So much of last year’s patchwork thinking — made specific to the UK — was indebted to Tom Nairn’s 1981 book The Break-Up of Britain. Now, here he is with a new blogpost for Verso on the issue which I somehow missed the other week.
The date of publiation — 19 January 2019 — even through me for a second. This isn’t a new text but one from 1977, and it’s just as prescient today as it was then.
Only a few years ago, the break-up of Britain was almost inconceivable. Southern, catholic Ireland had broken away from the United Kingdom in 1922; but there seemed little reason to believe that the protestants of Northern Ireland or the other minor nationalities of Wales and Scotland would follow their example. Conditions were different in these other cases. Southern Ireland had been a conquered country, displaying most of those features which in this century have come to be called ‘under-development’. Upon that basis, and mobilizing the deep-laid cultural differences provided by Catholicism, a largely peasant society had produced the classical nationalist reaction against alien rule which ended in 1922. As the century’s history of anti-imperialist struggle unfolded, this seemed more and more a typical episode of it. Although unusually close geographically to the metropolitan centre, southern Ireland had in fact been separated from it by a great socio-political gulf, by that great divide which was to dominate so much of the epoch: the ‘development gap’.

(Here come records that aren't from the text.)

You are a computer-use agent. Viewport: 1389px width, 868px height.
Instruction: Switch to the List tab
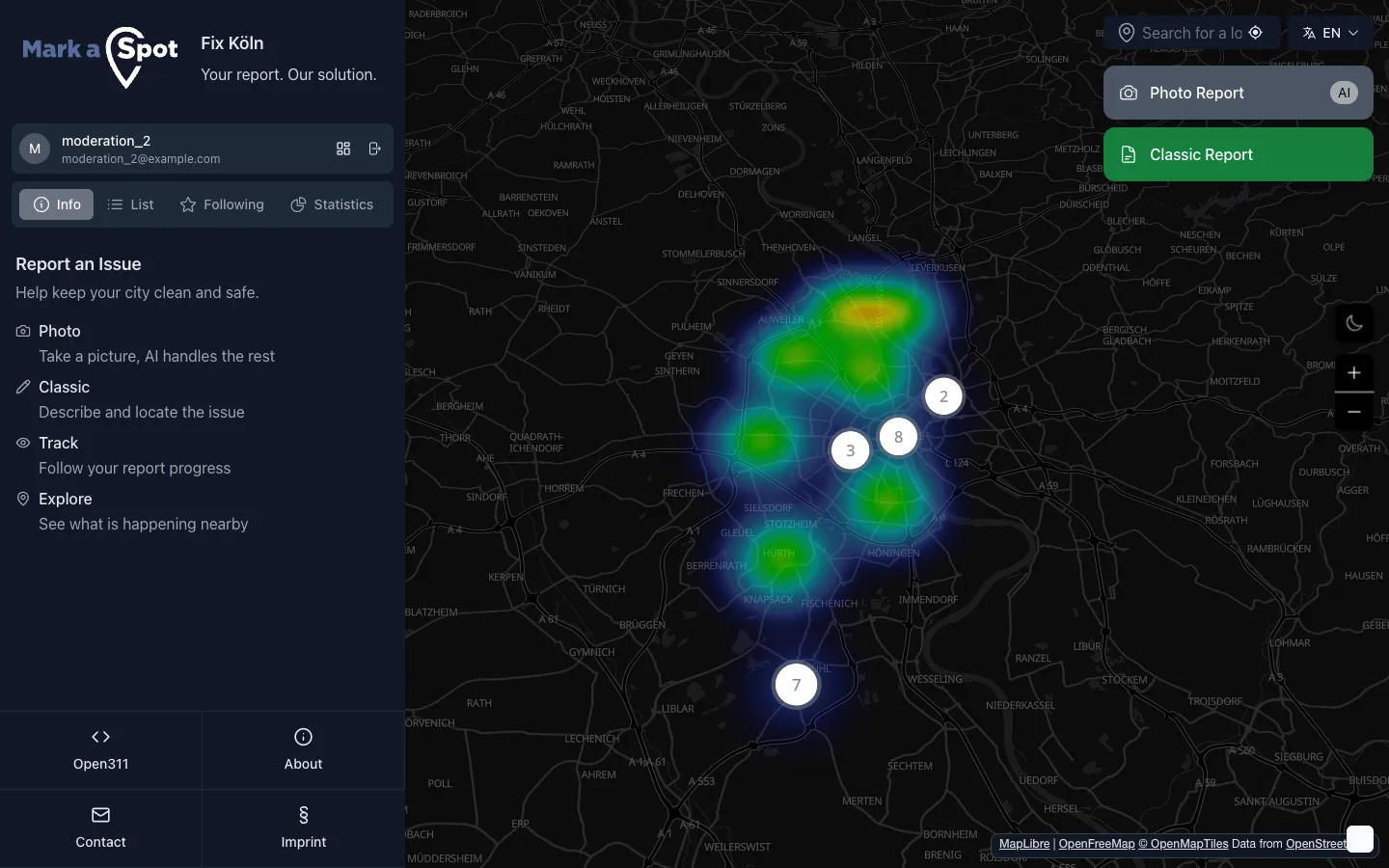tap(131, 204)
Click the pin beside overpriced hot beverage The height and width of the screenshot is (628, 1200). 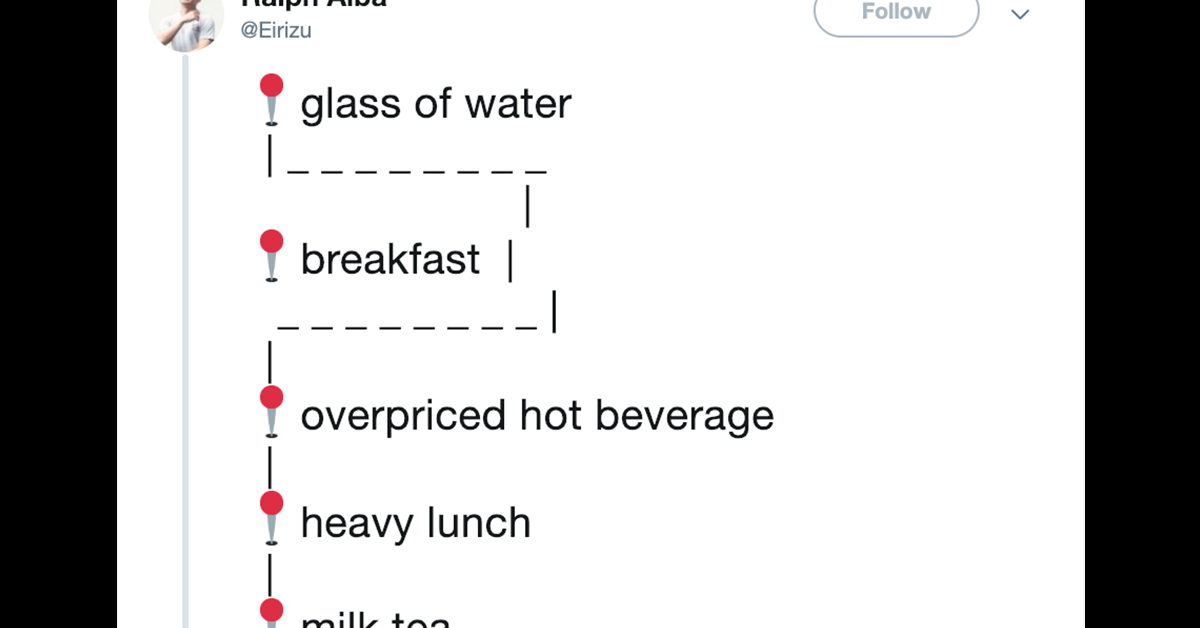(271, 411)
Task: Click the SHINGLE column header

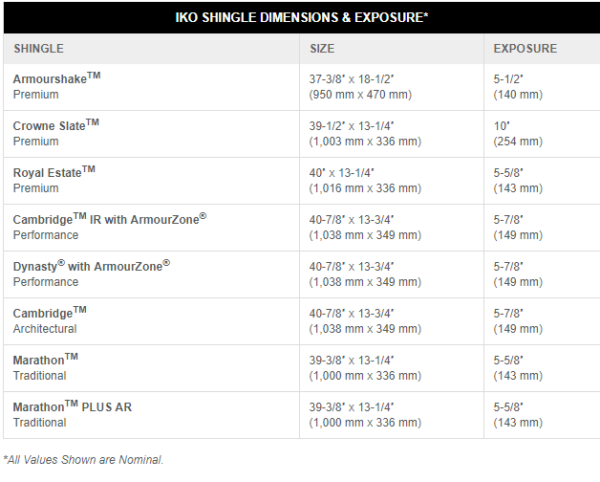Action: (39, 48)
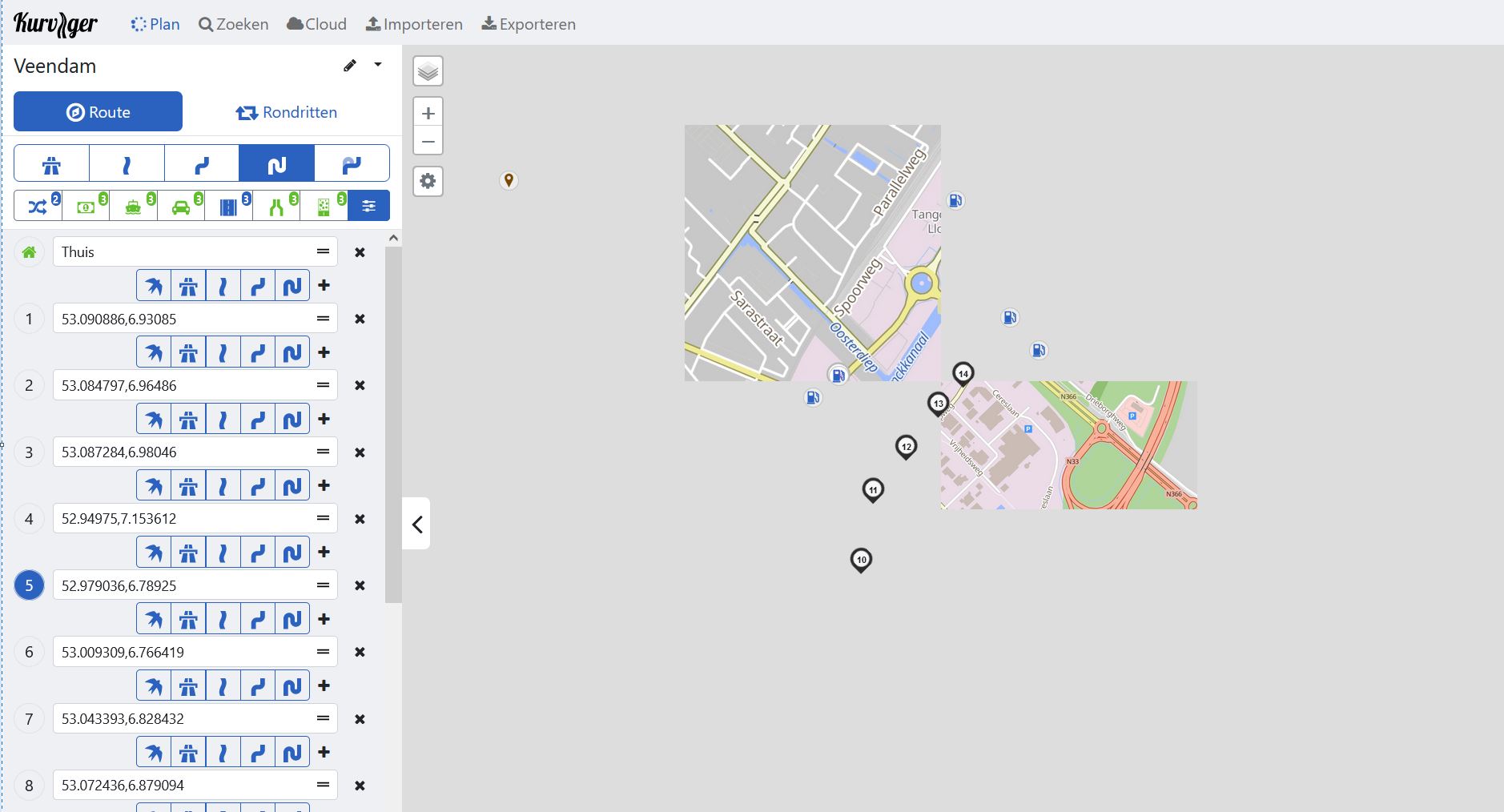Open the dropdown arrow next to Veendam

378,65
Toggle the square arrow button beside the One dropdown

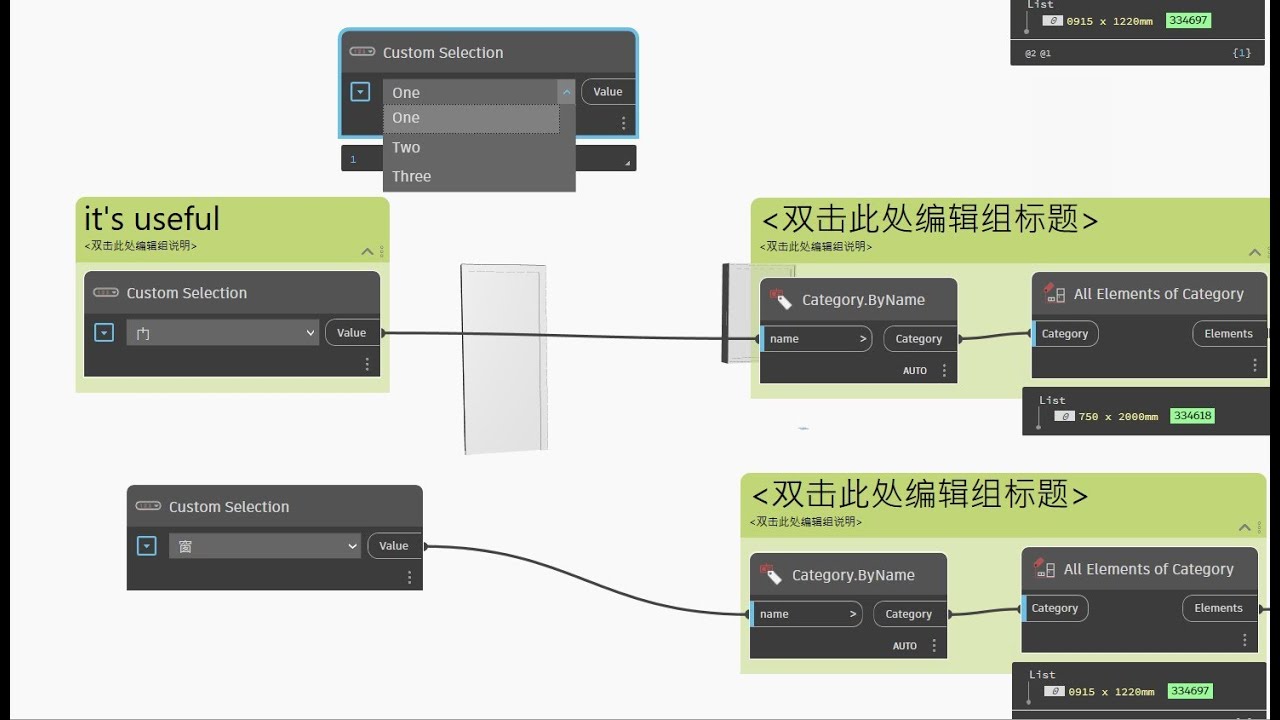point(360,92)
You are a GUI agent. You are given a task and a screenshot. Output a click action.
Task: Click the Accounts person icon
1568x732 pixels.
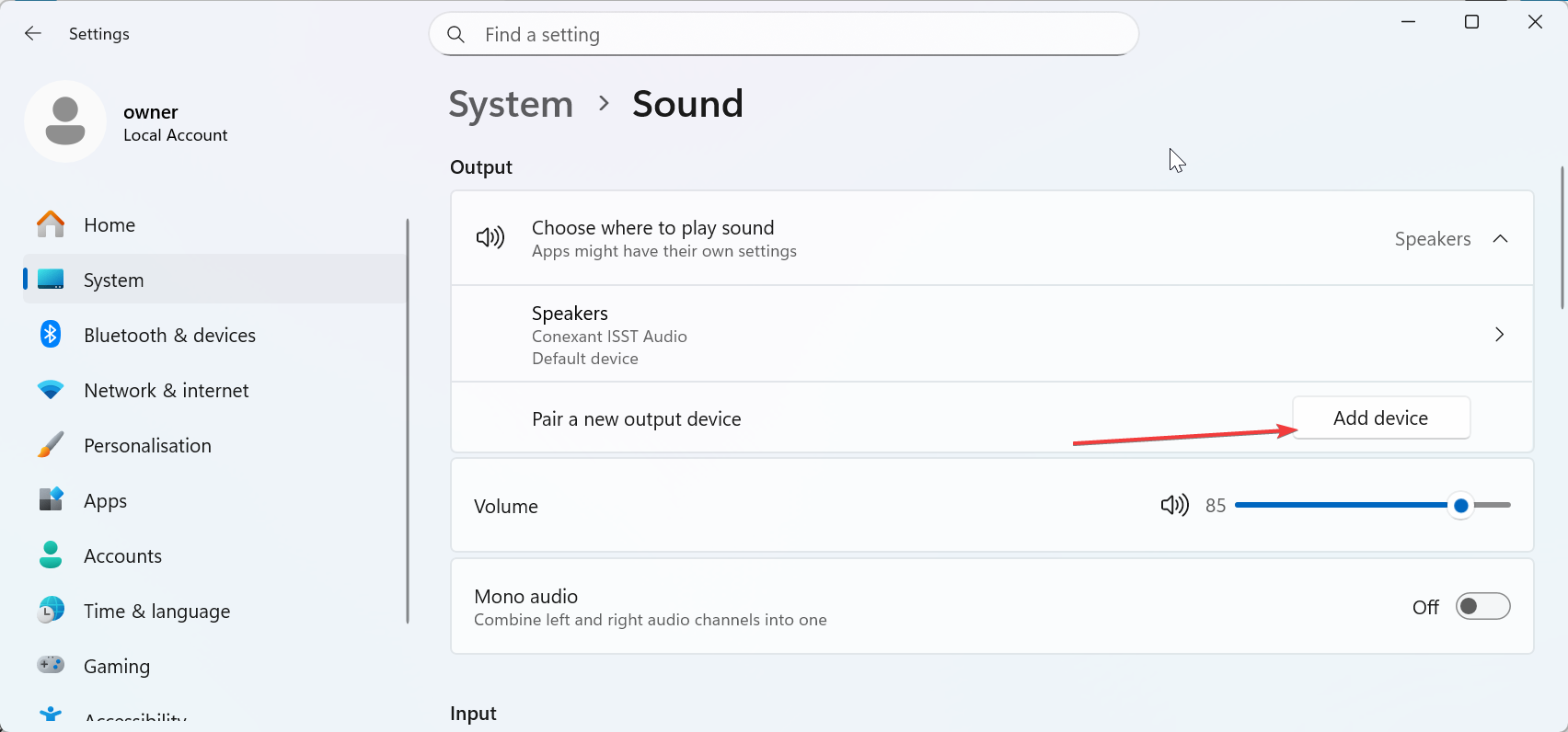point(51,555)
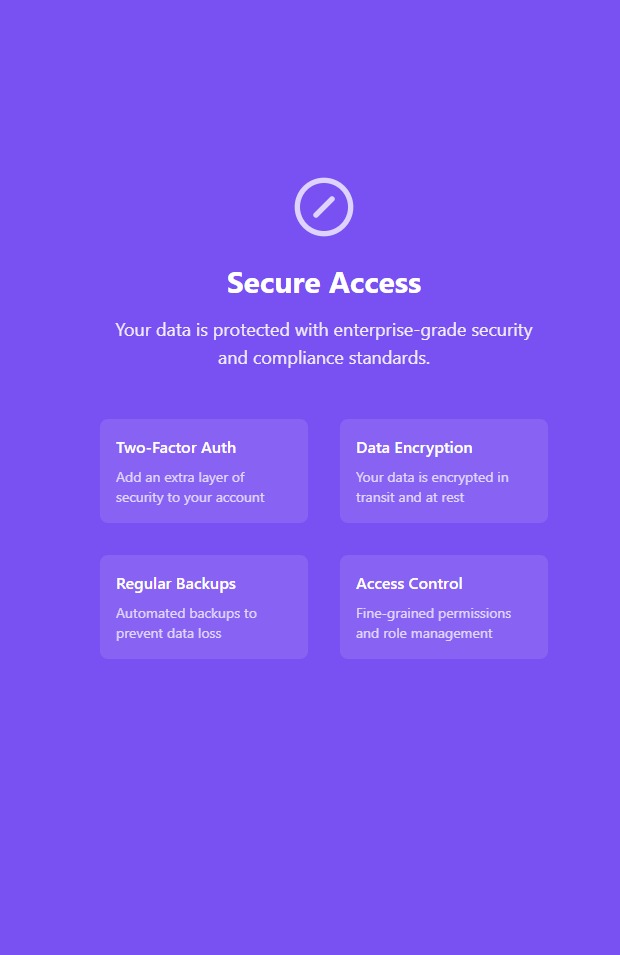The image size is (620, 955).
Task: Click 'and role management' description line
Action: tap(424, 633)
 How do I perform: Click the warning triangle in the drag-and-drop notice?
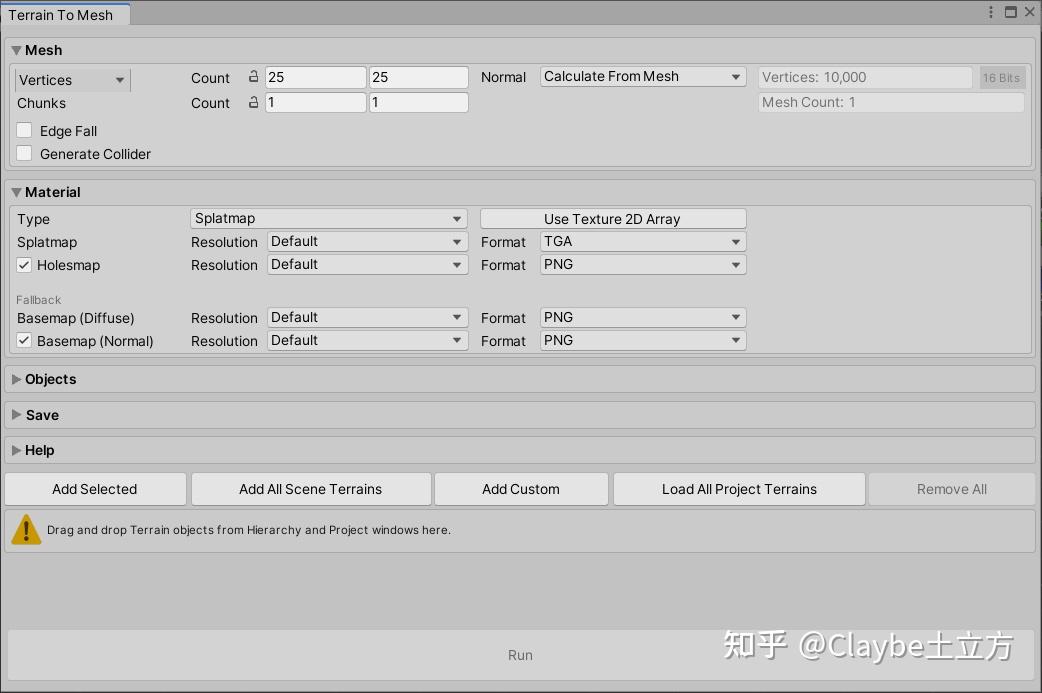coord(25,530)
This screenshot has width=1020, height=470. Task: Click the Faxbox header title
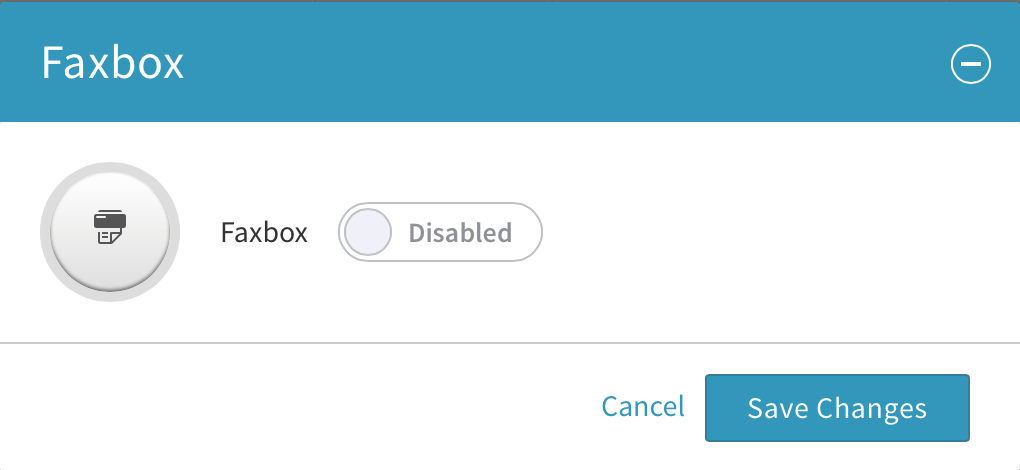tap(113, 64)
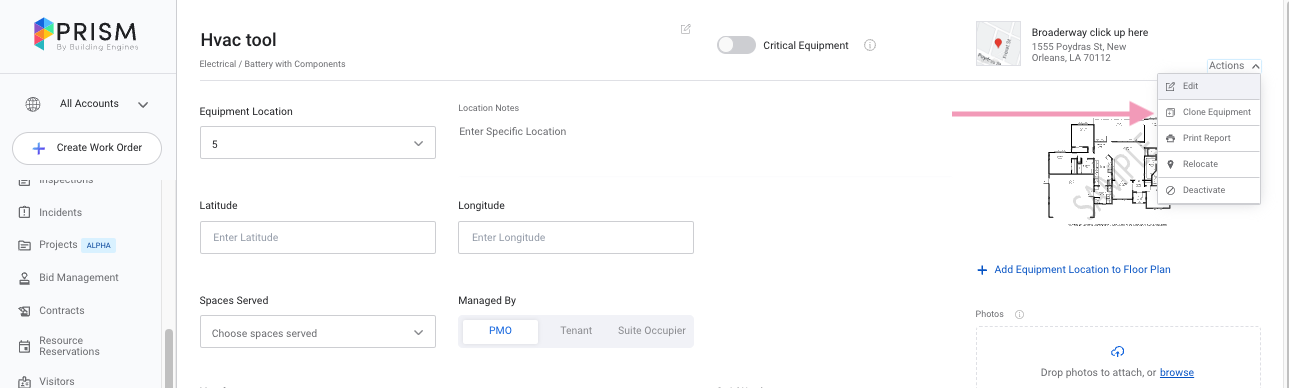Select Tenant in Managed By
Image resolution: width=1289 pixels, height=388 pixels.
click(576, 331)
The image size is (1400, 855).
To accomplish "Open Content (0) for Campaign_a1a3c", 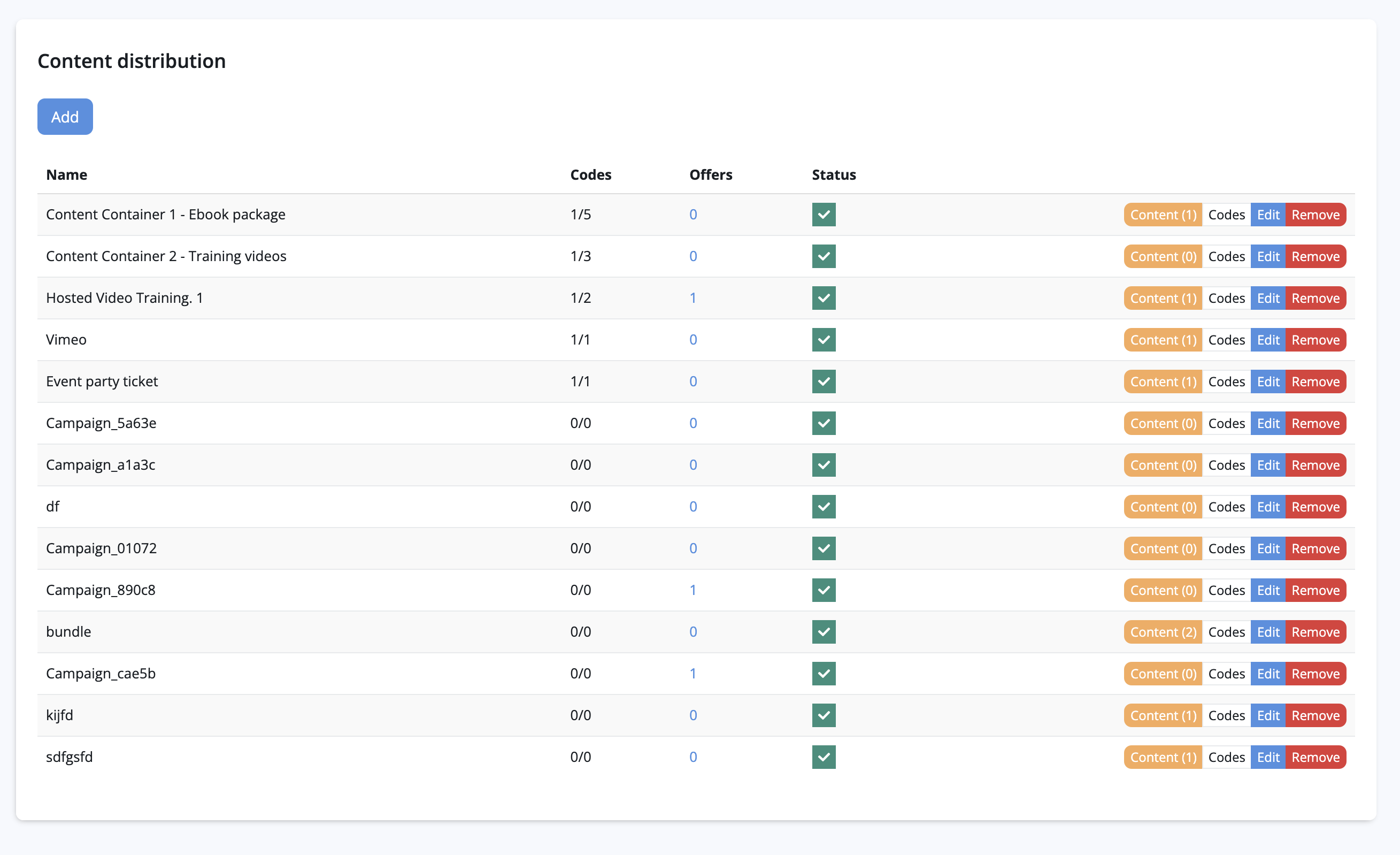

For this very reason, it appeared improbable that other regions of the British Isles would follow Eire’s example. There were episodes of conquest in the histories of northern Ireland, Wales and Scotland, true enough. But these had been followed or accompanied by episodes of assimilation and voluntary integration—and until the 1960s it looked as if the latter tendencies had triumphed. All three societies had, at least in part, crossed over the main divide of the development process. Unlike southern Ireland, they had become significantly industrialized in the course of the nineteenth century. All three had turned into important sub-centres of the Victorian capitalist economy, and around their great urban centres—Belfast, Cardiff and Glasgow—had evolved middle and working classes who, consciously and indisputably, gave their primary political allegiance to the imperial state.
Through this allegiance they became subjects of one of the great unitary states of history. Absorption, not federation, had always been the principle of its development. From the period of Norman feudalism onwards, the English state had expanded its hold over these outlying areas and peoples. Until in 1800—as one constitutional authority puts it—‘there existed the United Kingdom of Great Britain and Ireland, and in the process of its development there was not the smallest element of federation’. None of the constituent countries of this multi-national state ‘retained even a modified sovereignty: that of each was melted in the general mass’.